(Entries taken from a collection)
- - -

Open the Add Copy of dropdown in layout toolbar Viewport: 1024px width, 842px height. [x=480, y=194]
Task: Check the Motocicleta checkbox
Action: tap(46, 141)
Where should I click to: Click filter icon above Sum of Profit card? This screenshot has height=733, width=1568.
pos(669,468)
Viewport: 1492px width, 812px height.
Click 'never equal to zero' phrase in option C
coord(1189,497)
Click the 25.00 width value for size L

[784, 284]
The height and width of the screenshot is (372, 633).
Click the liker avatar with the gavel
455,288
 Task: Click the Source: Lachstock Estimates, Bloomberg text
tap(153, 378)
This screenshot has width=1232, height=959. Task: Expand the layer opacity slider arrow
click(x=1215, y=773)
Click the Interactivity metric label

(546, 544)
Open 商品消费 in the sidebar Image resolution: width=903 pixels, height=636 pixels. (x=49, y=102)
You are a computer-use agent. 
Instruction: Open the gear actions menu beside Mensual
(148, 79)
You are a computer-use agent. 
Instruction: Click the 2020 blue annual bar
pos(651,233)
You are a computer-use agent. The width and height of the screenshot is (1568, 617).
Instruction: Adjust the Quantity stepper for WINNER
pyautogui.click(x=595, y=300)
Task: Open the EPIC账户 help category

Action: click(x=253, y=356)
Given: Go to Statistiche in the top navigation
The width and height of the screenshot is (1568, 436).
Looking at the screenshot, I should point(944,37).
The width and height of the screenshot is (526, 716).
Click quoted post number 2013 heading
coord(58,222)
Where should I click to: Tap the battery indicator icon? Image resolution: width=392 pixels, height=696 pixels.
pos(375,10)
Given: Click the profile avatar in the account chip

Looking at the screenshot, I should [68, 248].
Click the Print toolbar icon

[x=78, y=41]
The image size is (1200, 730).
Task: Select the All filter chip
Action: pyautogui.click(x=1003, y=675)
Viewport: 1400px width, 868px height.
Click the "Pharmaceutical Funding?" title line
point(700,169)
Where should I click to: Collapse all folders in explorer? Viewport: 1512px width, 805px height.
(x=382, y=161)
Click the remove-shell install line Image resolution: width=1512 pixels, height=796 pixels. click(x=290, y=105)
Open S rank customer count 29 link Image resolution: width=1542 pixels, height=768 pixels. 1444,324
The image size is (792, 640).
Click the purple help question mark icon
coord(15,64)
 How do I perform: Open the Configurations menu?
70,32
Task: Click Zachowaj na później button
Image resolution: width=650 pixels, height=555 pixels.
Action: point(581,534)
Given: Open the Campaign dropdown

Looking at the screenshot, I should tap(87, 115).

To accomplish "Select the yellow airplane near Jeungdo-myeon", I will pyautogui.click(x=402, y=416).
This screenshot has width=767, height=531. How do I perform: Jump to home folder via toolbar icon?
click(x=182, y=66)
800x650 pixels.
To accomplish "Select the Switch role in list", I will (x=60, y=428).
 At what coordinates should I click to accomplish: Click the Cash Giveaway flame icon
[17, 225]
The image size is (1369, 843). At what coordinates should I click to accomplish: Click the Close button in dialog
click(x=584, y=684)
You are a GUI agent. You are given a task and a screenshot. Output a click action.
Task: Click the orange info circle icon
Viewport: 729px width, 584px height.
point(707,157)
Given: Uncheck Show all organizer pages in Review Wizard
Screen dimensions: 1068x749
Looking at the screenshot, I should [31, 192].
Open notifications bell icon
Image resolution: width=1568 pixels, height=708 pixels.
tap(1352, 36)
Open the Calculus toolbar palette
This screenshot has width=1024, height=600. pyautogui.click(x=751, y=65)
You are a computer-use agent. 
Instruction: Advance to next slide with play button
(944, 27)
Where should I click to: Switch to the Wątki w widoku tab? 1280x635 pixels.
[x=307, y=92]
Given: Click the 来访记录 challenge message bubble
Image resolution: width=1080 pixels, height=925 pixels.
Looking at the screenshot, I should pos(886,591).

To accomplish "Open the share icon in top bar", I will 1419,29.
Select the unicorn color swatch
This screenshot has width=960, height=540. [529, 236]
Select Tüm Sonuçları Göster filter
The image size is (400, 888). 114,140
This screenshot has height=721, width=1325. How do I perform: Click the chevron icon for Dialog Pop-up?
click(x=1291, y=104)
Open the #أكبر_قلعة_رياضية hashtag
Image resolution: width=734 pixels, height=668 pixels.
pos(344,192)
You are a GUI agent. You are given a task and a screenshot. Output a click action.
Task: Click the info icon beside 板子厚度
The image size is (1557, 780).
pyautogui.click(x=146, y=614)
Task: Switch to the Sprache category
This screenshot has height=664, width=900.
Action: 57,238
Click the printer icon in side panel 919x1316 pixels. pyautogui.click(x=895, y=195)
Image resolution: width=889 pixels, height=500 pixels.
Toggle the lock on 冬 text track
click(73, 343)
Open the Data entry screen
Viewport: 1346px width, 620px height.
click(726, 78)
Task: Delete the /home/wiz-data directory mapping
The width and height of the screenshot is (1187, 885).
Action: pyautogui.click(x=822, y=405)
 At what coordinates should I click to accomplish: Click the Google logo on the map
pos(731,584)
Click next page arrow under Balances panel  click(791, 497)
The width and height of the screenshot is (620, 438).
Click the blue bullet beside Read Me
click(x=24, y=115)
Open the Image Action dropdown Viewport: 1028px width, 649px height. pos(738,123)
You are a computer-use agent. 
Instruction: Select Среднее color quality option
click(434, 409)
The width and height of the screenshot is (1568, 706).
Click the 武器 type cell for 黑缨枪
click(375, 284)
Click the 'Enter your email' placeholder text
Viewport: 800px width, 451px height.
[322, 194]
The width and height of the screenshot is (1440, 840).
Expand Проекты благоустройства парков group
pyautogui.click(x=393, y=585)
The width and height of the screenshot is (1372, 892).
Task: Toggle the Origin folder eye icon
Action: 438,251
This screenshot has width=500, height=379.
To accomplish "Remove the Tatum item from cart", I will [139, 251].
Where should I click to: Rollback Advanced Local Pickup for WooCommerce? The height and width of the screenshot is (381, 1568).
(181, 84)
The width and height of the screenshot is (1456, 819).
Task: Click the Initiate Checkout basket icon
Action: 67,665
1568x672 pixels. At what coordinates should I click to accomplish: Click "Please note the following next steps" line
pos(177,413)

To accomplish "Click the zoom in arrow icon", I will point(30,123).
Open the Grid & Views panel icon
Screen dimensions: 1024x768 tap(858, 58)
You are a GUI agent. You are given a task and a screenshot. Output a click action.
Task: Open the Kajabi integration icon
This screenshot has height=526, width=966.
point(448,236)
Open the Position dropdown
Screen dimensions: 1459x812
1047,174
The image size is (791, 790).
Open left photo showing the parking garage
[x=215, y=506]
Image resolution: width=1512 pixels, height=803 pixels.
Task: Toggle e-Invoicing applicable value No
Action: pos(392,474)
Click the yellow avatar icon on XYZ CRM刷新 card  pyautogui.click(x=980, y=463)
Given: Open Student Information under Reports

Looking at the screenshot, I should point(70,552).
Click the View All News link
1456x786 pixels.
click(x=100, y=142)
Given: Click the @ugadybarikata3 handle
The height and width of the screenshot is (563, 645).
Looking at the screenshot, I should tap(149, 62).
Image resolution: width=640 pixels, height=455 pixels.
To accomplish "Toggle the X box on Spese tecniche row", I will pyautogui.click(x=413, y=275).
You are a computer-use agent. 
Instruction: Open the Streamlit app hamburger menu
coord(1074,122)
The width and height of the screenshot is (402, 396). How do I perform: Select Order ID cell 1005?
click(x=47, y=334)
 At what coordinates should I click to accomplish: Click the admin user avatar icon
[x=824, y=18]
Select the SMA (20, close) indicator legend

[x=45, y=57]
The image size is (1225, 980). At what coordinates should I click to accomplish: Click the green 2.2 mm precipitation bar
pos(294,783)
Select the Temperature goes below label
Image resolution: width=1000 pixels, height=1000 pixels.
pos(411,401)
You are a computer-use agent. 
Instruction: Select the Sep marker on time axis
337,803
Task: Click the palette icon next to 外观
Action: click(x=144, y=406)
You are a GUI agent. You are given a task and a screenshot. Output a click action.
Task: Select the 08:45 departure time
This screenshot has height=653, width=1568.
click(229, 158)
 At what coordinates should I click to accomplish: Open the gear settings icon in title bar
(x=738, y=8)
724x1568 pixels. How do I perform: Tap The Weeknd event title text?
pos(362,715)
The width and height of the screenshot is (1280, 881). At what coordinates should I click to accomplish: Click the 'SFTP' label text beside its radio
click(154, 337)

- - -

• **Problem statement**
Please copy every line of the records above in which "will" appears.

• **Response**
To accomplish "Select the yellow airplane near Jeungdo-myeon", I will pyautogui.click(x=402, y=416).
To accomplish "Select the Switch role in list", I will (x=60, y=428).
To accomplish "Open the share icon in top bar", I will 1419,29.
To accomplish "Remove the Tatum item from cart", I will [139, 251].
To accomplish "Click the zoom in arrow icon", I will point(30,123).
To accomplish "Toggle the X box on Spese tecniche row", I will pyautogui.click(x=413, y=275).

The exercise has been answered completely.